___ SUPPLIED INFORMATION ___

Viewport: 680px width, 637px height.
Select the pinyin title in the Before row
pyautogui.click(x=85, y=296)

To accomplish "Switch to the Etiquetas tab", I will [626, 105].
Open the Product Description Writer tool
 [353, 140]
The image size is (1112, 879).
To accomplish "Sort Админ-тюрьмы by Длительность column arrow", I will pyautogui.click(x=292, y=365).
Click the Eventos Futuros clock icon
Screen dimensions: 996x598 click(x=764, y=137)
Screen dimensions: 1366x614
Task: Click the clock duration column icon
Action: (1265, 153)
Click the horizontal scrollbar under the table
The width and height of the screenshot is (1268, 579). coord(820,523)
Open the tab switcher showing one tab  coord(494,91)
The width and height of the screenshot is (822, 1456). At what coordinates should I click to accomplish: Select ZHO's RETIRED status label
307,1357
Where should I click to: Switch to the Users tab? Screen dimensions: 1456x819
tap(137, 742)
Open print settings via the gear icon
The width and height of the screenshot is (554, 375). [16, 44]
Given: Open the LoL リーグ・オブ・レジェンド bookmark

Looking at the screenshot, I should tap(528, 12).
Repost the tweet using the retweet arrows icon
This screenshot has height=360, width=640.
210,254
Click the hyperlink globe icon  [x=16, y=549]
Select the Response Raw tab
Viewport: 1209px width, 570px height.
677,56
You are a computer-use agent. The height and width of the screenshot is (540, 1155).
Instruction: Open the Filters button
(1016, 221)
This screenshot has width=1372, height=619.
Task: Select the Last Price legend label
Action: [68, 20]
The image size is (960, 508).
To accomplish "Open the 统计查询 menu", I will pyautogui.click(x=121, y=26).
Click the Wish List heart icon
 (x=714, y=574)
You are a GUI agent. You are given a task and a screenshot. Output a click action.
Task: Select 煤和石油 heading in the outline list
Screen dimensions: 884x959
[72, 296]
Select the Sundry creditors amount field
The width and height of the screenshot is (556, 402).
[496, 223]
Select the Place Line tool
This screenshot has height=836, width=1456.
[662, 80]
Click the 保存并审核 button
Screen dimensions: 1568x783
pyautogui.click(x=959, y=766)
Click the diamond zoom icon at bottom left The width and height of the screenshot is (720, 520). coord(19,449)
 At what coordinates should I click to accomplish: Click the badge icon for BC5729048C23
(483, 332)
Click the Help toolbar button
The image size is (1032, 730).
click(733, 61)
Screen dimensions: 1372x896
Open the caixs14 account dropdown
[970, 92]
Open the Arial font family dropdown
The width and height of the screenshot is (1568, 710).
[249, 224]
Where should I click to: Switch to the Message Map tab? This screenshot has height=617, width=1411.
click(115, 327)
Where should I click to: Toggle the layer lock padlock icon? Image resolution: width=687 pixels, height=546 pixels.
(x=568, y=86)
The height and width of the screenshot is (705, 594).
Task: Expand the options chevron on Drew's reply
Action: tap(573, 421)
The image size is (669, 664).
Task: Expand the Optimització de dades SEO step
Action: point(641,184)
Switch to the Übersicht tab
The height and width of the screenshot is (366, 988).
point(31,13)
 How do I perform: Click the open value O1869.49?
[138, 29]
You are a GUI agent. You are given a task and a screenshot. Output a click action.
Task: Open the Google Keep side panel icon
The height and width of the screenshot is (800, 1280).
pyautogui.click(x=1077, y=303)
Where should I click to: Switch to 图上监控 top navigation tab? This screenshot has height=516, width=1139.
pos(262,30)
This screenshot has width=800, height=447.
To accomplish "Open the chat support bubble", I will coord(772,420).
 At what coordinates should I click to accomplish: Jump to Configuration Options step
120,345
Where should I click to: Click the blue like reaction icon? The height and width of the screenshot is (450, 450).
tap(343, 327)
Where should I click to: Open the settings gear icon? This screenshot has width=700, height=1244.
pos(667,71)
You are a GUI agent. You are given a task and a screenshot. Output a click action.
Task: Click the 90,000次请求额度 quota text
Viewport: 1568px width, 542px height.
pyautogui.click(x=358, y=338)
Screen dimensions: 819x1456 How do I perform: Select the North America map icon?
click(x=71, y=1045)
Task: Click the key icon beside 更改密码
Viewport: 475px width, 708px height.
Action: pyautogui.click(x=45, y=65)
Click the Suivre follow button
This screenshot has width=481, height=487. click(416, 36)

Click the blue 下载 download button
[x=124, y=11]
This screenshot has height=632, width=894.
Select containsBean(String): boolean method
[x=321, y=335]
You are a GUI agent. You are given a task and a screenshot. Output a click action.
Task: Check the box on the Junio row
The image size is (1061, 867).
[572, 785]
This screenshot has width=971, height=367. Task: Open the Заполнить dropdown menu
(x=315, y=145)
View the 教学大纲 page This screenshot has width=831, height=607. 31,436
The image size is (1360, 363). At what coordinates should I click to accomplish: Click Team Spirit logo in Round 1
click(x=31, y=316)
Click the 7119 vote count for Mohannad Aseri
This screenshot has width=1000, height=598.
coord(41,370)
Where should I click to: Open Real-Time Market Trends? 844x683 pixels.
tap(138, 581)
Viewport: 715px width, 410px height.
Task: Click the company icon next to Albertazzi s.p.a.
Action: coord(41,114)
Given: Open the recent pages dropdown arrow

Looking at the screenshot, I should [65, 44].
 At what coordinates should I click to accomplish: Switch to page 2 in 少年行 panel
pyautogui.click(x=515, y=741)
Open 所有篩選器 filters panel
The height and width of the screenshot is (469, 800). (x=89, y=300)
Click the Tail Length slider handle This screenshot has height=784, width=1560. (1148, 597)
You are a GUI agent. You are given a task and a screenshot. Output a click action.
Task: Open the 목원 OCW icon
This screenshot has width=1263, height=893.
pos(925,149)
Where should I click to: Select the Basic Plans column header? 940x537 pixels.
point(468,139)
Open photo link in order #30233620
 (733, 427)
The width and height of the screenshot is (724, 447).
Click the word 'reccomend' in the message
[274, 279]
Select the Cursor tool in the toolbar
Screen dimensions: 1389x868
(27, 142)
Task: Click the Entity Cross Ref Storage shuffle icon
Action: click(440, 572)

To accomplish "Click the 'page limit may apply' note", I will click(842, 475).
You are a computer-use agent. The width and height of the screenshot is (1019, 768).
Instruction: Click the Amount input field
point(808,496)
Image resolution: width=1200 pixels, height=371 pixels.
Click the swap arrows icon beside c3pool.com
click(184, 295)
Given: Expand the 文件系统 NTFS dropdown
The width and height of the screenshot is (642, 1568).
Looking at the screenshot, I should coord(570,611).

___

Look through the entries above and report each line where the string "computer" occurs.

You are a computer-use agent. The height and width of the screenshot is (540, 1155).
You are a computer-use agent. The width and height of the screenshot is (1019, 768).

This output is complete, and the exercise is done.